SALL4 expression in a 10 week-old fetus. A. Ovarian germ cells are strongly positive. B-D. Non-germ cell elements, such as developing tubular and glomerular epithelia, intestinal epithelia, and a portion of hepatocytes, show weaker yet distinct positivity.

Fig. 2

SALL4 in germ cell tumors. A, Seminoma cells are strongly positive but lymphocyte-rich septa are negative. B. Yolk sac tumor epithelium is strongly positive. C. In a trophoblastic component of a testicular germ cell tumor, small trophoblasts are positive but the larger cells including syncytiotrophoblasts are negative.
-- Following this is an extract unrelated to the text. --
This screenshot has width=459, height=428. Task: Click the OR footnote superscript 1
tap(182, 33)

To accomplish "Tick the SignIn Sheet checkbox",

D. In mature components of teratoma, intestinal epithelia is uniformly positive and squamous epithelia focally positive.

Fig. 3

A. Ovarian serous tumor of low malignant potential, B. Urothelial high-grade in situ carcinoma, C. poorly differentiated endometrial carcinoma with a solid pattern, and D. Stroma of sarcomatoid endometrial carcinoma are SALL4-positive.

Fig. 4

SALL4-positive carcinomas. A. Gastric carcinoma of intestinal type. B. Gastric hepatoid carcinoma. C. Poorly differentiated pancreatic adenocarcinoma with a solid pattern. D. Pulmonary adenocarcinoma with acinar differentiation.

Fig 5

A, B. A renal rhabdoid tumor has inclusion-like eosinophilic cytoplasm. Tumor cells are partly SALL4-positive and they show loss of INI1.

Fig. 6

Two examples of Wilms tumor. A. A triphasic tumor with epithelial tubules, purple staining blastema, and pale staining stroma (middle up). B. A tumor predominantly consisting of epithelial tubules. C. The triphasic tumor shows SALL4-expression in the blastema, whereas the epithelial tubules and stroma are negative. D. In the example with tubular differentiation, tubular epithelia are positive.

Fig. 7

A. Metastatic melanoma and B. Desmoplastic stromal tumor are here strongly SALL4-positive, a rare event among these tumors. C. Uterine cervical embryonal rhabdomyosarcoma (botryoid rhabdomyosarcoma) has a high number of SALL4-positive cells in the subepithelial zone. D. An exceptionally SALL4-positive epithelioid sarcoma.